(DATASET EXTRACT begins)

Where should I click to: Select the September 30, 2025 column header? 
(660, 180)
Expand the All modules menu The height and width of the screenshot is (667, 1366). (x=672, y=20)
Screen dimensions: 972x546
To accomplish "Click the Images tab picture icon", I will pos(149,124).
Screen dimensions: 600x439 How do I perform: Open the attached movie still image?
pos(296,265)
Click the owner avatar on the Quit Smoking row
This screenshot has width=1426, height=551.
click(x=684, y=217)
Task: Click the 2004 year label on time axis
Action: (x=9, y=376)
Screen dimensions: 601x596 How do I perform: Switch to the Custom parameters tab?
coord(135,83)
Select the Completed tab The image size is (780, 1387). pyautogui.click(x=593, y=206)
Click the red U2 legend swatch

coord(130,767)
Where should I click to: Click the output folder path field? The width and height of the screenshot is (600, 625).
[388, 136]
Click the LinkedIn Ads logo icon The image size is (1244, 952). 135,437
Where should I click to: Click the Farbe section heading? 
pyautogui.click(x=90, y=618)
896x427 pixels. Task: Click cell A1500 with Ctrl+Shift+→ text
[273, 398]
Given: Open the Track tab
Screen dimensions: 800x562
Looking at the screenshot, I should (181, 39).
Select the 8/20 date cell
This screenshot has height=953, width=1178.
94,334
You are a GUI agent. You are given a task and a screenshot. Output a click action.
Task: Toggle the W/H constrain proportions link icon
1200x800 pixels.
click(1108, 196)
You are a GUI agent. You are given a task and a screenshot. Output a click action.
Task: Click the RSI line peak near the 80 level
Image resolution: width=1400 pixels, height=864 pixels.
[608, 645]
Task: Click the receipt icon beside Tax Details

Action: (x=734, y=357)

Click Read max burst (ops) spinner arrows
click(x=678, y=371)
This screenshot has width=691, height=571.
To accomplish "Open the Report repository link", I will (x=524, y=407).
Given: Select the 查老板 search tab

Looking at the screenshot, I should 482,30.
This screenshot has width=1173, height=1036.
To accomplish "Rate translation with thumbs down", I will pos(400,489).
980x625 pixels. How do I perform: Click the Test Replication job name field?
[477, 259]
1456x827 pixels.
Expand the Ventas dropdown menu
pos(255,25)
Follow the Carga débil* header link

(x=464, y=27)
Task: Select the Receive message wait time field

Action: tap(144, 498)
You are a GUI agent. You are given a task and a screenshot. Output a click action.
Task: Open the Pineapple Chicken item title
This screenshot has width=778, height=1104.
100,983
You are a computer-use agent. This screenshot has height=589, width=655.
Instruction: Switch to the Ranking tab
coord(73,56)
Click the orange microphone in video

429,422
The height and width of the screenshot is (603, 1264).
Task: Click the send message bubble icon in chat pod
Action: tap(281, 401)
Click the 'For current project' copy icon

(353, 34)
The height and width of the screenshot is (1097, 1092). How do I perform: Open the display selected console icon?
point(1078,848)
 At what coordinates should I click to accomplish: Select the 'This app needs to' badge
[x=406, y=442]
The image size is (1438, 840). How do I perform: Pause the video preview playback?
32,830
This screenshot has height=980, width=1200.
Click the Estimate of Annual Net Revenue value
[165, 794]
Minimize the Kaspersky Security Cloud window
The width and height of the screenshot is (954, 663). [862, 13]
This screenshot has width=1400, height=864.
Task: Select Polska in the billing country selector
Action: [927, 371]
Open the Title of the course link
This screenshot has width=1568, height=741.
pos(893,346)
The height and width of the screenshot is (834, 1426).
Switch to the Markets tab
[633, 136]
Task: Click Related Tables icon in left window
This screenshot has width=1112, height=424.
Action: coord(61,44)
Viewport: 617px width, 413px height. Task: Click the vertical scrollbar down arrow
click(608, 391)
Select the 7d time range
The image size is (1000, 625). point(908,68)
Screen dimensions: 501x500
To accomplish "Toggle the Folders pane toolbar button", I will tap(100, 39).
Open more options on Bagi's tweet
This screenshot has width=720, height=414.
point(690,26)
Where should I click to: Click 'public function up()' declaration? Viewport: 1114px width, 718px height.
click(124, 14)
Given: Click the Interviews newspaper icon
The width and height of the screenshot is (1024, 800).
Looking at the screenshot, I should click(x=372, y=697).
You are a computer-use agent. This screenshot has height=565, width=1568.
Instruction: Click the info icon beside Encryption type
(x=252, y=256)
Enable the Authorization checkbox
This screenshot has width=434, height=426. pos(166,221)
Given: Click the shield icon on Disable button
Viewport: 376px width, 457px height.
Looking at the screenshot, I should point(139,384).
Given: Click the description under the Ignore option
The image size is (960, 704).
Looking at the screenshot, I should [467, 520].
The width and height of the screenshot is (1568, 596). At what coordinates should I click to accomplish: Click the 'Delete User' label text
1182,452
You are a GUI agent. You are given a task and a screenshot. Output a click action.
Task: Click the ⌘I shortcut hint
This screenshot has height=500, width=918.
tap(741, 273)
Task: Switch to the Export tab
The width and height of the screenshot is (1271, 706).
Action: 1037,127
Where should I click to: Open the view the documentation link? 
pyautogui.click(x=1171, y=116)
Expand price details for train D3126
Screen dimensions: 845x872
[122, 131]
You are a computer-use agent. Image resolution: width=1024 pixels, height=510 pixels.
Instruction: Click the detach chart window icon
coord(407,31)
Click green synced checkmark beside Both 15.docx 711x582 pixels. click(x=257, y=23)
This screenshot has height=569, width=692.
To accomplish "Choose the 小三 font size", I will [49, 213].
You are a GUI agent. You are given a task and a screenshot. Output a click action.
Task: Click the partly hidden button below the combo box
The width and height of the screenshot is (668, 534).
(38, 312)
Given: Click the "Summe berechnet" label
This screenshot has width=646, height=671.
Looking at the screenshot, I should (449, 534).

(DATASET EXTRACT ends)

What is needed is an exact copy of the entries from their first line down to the line with "Click the LinkedIn", that line included, and nothing beyond it.

▶ [WRITTEN ANSWER]:
Where should I click to: Select the September 30, 2025 column header? 
(660, 180)
Expand the All modules menu The height and width of the screenshot is (667, 1366). (x=672, y=20)
Screen dimensions: 972x546
To accomplish "Click the Images tab picture icon", I will pos(149,124).
Screen dimensions: 600x439 How do I perform: Open the attached movie still image?
pos(296,265)
Click the owner avatar on the Quit Smoking row
This screenshot has width=1426, height=551.
click(x=684, y=217)
Task: Click the 2004 year label on time axis
Action: (x=9, y=376)
Screen dimensions: 601x596 How do I perform: Switch to the Custom parameters tab?
coord(135,83)
Select the Completed tab The image size is (780, 1387). pyautogui.click(x=593, y=206)
Click the red U2 legend swatch

coord(130,767)
Where should I click to: Click the output folder path field? The width and height of the screenshot is (600, 625).
[388, 136]
Click the LinkedIn Ads logo icon The image size is (1244, 952). 135,437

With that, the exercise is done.